Thursday, February 26, 2009

Mayor Clarke

Hi, I'm Hien Vu. You may remember me from such humerus blogs titled as Detective Hien and Dear Doorary. Today, boys and girls, ladies and gentlemen, I have decided to take a different approach towards this weeks blog assignment. Now I know I wasnt supposed to blog about Kevin Clarke, the neighborly crackhead, because surely it would only be another "just for laughs" blog. Kevin Clarke's isn't so funny once you've gone deeper into his story, his life.

This blog is intended for an older youth audience between the ages 16-20 and especially for "The Boys of Parkdale."

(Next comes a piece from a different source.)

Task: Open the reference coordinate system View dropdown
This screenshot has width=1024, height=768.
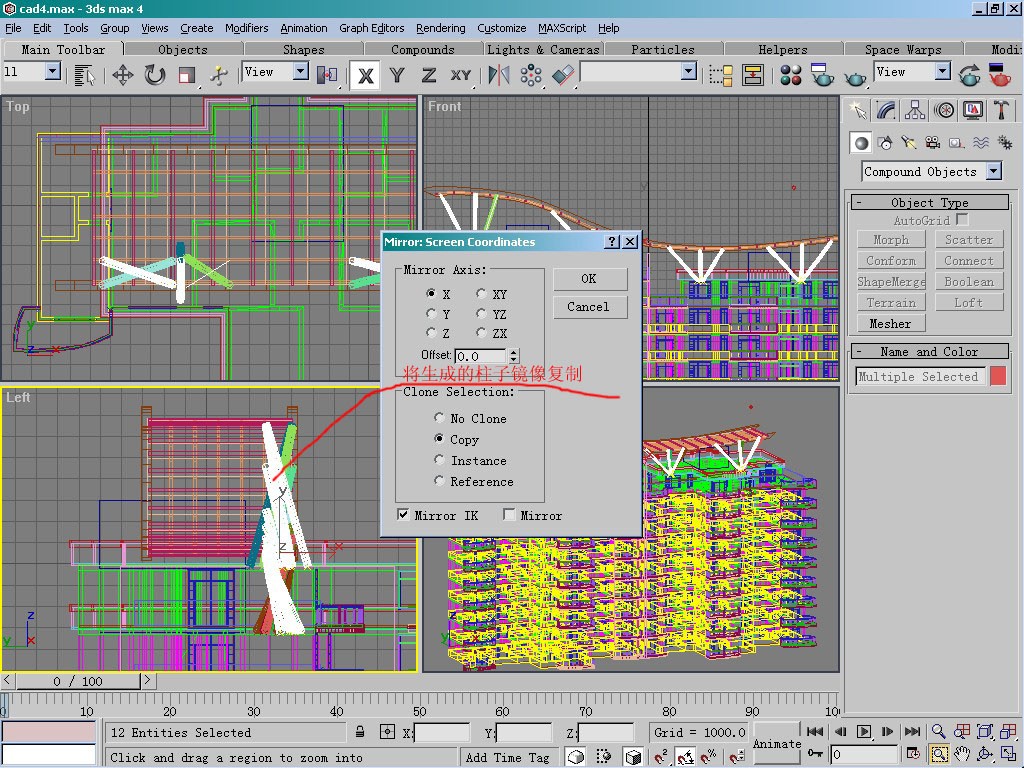Action: pyautogui.click(x=300, y=72)
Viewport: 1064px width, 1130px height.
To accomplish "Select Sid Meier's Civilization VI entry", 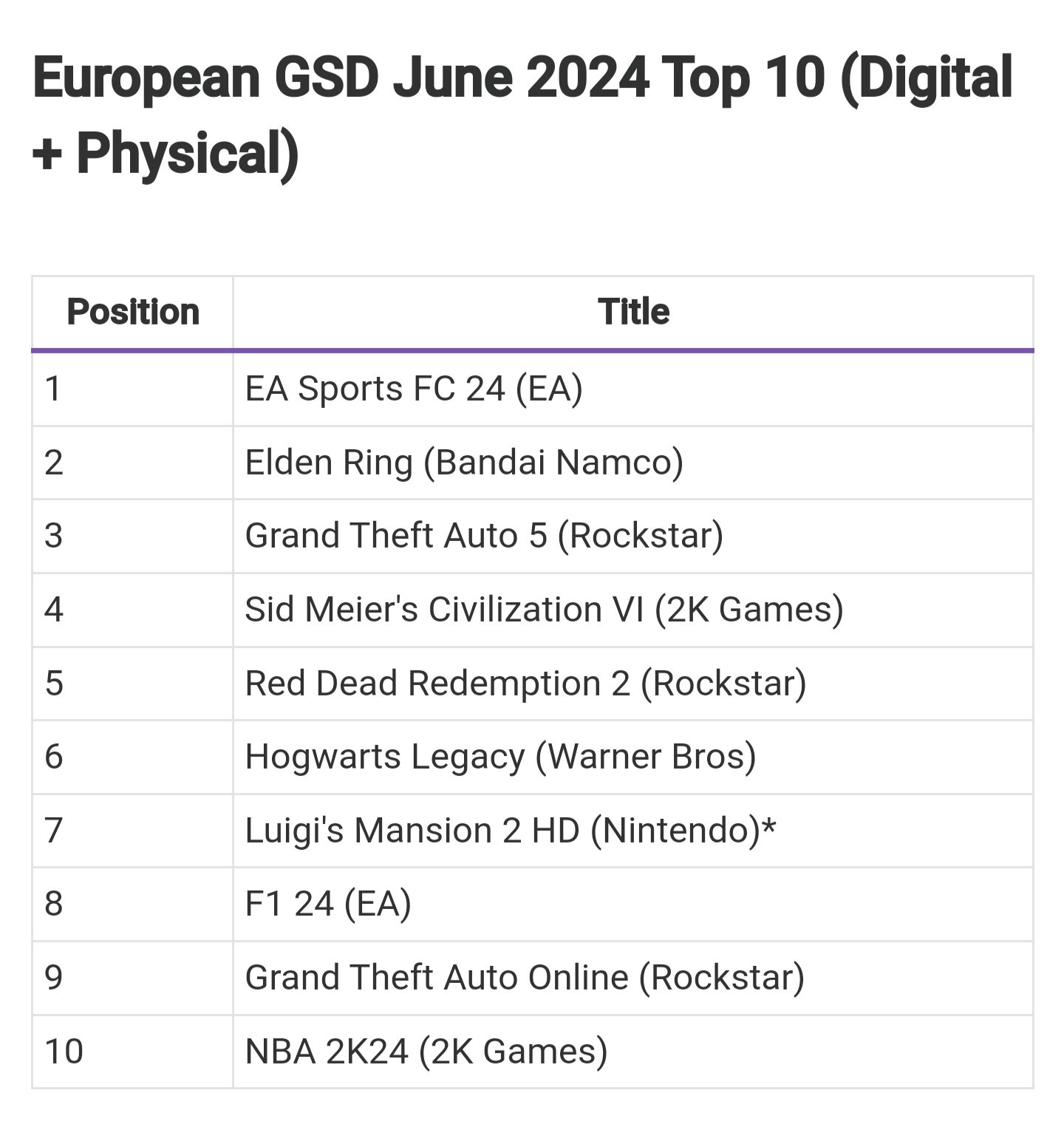I will pos(544,610).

Fresh fitted baseball cap on his head, brand new T-shirt hanging from his shoulders, crisp blue jeans sagging down to his knees, spotless white Nike's on his feet, a cold nine millimeter glock by his waist and a fat sack of crack tucked between the cheeks below his back. Kevin Clarke was his name and Parkdale was the neighborhood he claimed. Not one dope fiend went hungry with Mr. Clarke out on the block. He served them all what they wanted, what they needed. Money came quick and easy

So how long did Mr. Clarke remain running the streets? Not long. Within a blink of an eye the world he knew was taken away from him. And what took the hats, the shirts, the jeans, the shoes, and more importantly the money all away? All it took was one reckless transaction on the street corner that officer Pewee happened to notice. Kevin Clarke spent three years in prison . It didn't take too long for karma to catch up with him. Clarke figured "I'm already in prison, might as well smoke crack to pass the time by", and so he did.

Mr. Clarke is now known on the streets of Parkdale as Mayor Clarke. He runs for Mayor every year, for those who are curious about his new name. He is also known for wearing a dashiki while riding on a pair of roller blades, with a bucket in one hand and a broom in the other. His teeth aren't too great either, considering the only four he has are a florescent yellow.

Kevin Clarke couldn't have possibly thought he would get away with his reckless and ruthless ways without paying the price later in the future right...right?

3 comments:

Chris Thiers-Gomez said...

I thaught it was going to be another comedy too until it got disgusting and then wierd. It had a sort of a life lesson to it on how things you do in the past will come back and catch you.

Chris Thiers-Gomez said...

Fresh fitted baseball cap oh his head, ( I think the word is on)
I'm already in prison, mind as well smoke crack to pass the time by (I might as well smoke crack..)….no body is perfect don’t worry

Hien V. said...

Thanks a lot Chris, I'll be fix those up right now.